Both the Swinnertons and Clarks had already vouched for him, so the police—like, gradually, Press himself now—were casting a net of suspicion for who might have exploited his vulnerability. His shed had been used, then emptied so conveniently before this raid. Carol, Melba, Al, Benny Messer, the junkyard guy, came to Press’s mind, though he didn’t mention any of them. He played clam except to complain about the ne’er-do-well noises from the swamp some nights.
“So why didn’t you report it?” the cop asked.
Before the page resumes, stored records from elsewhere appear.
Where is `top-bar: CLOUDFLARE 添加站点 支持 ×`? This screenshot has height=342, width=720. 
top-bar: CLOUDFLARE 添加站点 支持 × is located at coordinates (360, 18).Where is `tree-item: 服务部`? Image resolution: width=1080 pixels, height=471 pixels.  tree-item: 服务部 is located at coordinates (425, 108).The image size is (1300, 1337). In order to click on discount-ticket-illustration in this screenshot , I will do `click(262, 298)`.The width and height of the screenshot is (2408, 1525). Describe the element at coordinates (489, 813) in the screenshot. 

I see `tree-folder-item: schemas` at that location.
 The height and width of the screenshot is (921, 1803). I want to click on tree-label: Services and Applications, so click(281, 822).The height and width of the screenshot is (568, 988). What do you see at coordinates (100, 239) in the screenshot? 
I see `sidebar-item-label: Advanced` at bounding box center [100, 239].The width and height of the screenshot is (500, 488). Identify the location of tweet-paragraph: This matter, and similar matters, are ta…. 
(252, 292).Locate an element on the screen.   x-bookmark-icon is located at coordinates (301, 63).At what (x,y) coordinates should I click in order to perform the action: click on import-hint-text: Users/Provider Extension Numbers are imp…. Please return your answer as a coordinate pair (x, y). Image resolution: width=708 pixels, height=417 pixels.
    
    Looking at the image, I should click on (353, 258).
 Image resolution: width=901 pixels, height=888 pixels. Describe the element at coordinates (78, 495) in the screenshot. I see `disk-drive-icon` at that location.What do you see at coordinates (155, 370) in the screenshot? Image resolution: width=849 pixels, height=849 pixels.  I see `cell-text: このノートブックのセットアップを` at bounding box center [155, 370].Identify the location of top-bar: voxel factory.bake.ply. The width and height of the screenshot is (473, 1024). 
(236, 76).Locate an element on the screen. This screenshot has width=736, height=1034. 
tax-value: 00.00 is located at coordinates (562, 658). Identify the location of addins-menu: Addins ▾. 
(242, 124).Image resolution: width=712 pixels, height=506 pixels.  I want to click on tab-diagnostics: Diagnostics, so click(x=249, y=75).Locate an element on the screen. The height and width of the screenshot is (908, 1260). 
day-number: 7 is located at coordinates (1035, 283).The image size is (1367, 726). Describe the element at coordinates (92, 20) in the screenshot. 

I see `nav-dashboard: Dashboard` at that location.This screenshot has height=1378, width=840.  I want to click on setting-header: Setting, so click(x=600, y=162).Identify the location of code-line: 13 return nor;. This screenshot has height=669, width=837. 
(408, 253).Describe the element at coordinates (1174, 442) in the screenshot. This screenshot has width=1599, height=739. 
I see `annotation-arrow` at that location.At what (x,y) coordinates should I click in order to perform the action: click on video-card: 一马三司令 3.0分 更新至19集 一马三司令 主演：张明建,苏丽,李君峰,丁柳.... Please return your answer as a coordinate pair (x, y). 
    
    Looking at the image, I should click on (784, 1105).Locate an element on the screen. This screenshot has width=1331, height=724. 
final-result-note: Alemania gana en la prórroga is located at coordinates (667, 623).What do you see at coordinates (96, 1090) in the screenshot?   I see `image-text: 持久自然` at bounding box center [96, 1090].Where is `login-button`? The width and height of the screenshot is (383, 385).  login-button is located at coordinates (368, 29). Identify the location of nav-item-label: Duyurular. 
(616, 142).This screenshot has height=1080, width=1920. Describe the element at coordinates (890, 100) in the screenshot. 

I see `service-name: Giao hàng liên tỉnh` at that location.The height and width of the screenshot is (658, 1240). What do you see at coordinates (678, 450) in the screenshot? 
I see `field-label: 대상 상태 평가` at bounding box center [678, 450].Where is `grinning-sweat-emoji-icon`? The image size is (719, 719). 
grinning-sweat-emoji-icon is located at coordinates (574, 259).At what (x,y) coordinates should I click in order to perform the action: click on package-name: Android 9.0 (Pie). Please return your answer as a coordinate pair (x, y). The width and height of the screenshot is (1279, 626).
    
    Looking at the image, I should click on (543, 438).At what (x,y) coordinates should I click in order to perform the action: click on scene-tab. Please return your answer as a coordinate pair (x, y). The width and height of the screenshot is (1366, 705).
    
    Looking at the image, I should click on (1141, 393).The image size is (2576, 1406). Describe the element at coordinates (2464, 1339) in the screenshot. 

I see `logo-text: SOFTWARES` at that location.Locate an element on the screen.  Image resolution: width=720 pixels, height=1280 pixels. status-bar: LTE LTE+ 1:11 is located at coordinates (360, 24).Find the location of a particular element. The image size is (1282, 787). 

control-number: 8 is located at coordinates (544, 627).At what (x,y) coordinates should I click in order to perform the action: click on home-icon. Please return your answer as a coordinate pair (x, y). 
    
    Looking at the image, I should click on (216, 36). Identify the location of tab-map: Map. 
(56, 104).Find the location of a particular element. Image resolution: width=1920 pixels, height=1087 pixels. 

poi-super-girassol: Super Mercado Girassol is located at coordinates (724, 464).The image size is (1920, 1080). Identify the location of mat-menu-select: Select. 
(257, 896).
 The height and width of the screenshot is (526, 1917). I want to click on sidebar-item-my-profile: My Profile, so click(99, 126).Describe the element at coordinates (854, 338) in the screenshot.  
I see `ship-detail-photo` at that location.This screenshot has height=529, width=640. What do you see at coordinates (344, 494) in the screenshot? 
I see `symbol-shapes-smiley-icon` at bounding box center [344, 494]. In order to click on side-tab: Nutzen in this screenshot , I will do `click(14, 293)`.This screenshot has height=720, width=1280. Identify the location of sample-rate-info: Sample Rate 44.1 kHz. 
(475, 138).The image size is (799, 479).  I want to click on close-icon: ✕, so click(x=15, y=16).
“I did once. I should have again,” Press agreed, but remembered how locals like Karl had told him smuggling was part of life along the border. He knew property seizure was possible in drug busts, but not if you were blind.
Yet his “pins,” as he put it to himself, were knocked out from under him because were intimates of his like Carol involved, even tangentially? No, he stressed, he was not a resident at Ten Mile Farm, or a member, just a visitor; they questioned the Vietnam War aid worker sitting next to him more than Carol because of her proximity. At least it wasn’t hard drugs, and they hadn’t gone to Carol’s cabin or their dog would have found marijuana. But what a coincidence, for her to have brought him here just when the shed needed emptying!
They had no warrant to search the commune, just his own place and of course had found nothing to incriminate him, not even butts left by Carol. Ten Mile Farm had sounded unusually thinly populated as the cops circulated; probably a good deal of pot was being destroyed off-site.